▶ _Saved data entries_
Content starts

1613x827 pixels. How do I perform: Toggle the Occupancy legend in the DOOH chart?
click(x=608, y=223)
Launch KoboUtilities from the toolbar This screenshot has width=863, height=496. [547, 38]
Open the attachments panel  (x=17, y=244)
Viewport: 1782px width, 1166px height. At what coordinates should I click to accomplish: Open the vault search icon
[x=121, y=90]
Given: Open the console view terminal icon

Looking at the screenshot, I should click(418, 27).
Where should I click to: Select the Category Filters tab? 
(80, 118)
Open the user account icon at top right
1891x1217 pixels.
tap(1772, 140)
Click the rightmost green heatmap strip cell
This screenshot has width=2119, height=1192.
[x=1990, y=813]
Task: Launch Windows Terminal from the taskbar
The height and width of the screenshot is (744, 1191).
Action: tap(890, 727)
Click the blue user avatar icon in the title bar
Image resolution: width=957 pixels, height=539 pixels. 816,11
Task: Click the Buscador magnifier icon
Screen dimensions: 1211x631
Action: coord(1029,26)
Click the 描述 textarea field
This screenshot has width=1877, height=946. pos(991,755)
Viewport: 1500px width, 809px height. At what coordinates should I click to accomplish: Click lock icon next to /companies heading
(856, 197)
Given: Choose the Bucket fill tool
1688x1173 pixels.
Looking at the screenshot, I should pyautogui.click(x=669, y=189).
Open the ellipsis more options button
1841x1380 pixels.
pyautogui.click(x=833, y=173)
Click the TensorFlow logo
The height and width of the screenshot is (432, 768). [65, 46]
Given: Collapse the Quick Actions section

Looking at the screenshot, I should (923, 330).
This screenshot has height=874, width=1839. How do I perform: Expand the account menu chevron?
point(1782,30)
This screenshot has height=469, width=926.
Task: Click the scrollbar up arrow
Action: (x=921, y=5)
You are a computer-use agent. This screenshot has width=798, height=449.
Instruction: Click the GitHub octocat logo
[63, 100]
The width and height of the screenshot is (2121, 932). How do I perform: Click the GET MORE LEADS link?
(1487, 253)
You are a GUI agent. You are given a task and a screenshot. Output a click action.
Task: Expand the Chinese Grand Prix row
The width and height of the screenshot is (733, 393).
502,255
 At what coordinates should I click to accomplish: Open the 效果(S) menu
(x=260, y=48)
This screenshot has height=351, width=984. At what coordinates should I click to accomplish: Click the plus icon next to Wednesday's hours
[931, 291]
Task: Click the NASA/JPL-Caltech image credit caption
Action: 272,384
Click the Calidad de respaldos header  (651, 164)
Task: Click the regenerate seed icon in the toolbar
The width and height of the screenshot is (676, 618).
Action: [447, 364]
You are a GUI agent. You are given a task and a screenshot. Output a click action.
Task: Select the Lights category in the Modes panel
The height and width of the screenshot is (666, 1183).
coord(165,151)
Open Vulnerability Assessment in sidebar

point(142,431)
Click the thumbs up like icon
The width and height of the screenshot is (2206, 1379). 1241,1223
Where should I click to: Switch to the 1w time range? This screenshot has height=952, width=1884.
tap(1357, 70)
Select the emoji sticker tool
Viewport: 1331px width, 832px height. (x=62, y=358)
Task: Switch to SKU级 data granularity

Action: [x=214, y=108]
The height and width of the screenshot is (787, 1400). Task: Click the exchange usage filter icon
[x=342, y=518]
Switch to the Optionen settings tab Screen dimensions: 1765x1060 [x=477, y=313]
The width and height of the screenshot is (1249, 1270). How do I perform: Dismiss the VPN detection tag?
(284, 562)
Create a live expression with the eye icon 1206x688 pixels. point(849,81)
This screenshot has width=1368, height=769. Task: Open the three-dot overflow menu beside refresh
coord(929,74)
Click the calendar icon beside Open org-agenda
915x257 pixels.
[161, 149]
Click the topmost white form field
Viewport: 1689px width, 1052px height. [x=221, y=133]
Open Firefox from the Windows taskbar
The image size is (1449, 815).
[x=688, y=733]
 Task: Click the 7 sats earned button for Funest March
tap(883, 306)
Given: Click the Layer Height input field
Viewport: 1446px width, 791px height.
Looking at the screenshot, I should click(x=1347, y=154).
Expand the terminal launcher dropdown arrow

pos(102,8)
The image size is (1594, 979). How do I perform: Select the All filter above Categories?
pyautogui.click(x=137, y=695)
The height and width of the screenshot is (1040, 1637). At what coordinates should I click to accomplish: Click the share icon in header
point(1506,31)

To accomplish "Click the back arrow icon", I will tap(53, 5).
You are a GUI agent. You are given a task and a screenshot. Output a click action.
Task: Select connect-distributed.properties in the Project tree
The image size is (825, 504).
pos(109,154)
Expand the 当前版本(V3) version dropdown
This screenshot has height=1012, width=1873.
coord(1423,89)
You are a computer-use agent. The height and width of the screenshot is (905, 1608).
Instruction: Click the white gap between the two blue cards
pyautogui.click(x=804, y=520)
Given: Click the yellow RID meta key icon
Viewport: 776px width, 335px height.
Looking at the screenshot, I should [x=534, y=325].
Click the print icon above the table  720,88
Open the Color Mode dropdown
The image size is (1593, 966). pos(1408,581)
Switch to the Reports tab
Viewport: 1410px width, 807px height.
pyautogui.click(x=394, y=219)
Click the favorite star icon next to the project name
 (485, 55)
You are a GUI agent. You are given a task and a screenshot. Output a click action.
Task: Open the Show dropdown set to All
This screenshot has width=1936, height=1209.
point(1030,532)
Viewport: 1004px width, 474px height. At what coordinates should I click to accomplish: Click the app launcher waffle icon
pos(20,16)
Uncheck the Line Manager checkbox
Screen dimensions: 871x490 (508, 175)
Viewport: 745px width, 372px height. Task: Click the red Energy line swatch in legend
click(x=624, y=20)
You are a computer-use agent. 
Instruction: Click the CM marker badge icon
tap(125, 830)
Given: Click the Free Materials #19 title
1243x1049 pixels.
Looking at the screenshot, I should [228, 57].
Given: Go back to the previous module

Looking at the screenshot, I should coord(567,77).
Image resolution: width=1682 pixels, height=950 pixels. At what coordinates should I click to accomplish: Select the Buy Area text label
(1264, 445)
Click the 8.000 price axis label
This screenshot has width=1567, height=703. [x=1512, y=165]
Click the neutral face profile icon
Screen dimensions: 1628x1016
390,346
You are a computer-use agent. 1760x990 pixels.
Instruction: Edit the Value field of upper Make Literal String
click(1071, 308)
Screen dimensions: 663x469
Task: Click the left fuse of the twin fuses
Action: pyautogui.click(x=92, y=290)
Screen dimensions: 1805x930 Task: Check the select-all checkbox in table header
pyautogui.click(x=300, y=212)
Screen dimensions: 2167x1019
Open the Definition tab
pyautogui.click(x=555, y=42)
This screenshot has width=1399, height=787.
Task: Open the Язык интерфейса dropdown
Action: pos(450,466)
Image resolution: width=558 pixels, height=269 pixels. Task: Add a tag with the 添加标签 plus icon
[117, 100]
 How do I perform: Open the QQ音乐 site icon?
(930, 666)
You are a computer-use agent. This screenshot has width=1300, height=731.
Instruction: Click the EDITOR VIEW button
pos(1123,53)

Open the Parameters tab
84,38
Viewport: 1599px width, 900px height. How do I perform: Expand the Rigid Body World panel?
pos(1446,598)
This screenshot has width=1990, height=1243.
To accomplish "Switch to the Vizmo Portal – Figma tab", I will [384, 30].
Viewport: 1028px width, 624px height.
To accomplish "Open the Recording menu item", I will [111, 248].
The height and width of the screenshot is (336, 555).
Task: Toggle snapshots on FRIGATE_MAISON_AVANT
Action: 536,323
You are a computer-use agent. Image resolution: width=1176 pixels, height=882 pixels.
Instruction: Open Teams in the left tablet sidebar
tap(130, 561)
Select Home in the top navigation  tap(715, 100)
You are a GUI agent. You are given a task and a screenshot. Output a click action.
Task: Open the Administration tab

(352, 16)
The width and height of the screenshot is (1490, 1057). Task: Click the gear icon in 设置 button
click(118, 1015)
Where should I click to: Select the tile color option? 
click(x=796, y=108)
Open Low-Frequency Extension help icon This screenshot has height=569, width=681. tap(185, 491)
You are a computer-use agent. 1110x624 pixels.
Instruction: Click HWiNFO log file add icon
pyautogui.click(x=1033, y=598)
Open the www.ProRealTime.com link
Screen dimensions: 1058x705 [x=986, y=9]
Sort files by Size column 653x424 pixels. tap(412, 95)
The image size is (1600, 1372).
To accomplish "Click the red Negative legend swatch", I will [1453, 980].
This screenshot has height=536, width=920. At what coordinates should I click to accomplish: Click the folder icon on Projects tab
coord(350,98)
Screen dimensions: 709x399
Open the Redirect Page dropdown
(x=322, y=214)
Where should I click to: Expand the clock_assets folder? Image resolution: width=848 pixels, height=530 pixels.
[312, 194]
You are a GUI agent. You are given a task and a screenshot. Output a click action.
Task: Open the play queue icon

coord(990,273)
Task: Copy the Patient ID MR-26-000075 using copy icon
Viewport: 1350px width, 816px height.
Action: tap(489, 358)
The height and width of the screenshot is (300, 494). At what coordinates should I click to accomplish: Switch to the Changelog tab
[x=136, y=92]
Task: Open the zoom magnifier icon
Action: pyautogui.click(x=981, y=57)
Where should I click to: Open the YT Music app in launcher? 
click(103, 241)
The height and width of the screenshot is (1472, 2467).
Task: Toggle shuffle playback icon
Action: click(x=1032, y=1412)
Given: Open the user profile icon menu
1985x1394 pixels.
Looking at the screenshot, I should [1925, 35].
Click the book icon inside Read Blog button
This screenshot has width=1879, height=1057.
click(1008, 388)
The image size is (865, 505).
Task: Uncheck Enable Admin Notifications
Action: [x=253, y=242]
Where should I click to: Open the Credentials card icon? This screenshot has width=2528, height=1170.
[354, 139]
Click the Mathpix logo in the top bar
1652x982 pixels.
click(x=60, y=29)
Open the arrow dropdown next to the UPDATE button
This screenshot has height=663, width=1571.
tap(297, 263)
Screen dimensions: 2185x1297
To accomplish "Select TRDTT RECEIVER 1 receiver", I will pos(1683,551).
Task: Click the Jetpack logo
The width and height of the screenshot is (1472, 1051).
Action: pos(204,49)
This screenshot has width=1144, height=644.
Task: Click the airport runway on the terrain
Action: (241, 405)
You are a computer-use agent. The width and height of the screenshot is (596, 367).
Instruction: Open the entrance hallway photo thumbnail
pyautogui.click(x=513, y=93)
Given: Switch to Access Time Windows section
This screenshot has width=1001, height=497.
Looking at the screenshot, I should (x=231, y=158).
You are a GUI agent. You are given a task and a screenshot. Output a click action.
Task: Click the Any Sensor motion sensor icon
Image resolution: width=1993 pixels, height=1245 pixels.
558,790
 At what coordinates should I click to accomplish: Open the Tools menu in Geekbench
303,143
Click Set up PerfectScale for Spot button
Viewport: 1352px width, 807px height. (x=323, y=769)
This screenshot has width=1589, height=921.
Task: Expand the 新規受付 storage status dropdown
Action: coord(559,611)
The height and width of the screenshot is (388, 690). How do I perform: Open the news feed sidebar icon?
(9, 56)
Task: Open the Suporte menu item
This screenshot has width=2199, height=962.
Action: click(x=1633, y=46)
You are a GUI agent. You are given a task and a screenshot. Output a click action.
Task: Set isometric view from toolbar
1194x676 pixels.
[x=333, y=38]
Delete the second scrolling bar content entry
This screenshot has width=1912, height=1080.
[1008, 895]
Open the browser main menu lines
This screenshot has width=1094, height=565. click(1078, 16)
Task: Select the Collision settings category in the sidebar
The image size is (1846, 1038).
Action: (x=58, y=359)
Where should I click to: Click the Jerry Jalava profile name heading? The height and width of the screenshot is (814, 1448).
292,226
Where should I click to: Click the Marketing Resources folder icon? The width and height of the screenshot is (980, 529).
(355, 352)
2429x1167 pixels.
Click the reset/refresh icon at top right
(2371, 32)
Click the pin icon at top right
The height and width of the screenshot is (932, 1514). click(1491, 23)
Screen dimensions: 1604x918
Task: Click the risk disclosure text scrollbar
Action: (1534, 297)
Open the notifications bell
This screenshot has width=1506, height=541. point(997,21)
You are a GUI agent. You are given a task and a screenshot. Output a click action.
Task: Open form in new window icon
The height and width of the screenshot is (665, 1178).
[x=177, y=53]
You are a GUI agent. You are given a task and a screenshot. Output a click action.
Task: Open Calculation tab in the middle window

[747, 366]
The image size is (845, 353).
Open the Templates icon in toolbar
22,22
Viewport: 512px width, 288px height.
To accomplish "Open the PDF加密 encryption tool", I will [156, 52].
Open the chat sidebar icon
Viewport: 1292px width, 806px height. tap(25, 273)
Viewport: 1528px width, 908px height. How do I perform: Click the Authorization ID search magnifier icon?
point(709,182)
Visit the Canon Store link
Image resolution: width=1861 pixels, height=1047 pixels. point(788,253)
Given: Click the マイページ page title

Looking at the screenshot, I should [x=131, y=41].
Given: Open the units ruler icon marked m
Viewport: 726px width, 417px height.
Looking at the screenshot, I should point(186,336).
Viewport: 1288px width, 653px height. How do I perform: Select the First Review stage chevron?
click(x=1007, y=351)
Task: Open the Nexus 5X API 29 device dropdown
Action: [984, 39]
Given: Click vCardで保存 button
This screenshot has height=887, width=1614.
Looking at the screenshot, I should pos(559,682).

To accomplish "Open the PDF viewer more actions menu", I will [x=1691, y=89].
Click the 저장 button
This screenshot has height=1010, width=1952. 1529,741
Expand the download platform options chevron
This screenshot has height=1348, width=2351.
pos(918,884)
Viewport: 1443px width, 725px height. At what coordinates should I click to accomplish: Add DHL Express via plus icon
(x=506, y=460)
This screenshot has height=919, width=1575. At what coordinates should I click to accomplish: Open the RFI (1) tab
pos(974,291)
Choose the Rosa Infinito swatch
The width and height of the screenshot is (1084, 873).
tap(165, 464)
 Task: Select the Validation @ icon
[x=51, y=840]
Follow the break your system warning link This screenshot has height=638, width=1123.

Content ends

▶ _About this exercise_
Give the number of lines in the records above that contain the word "settings", and nothing more.

▶ _Output for this exercise_
2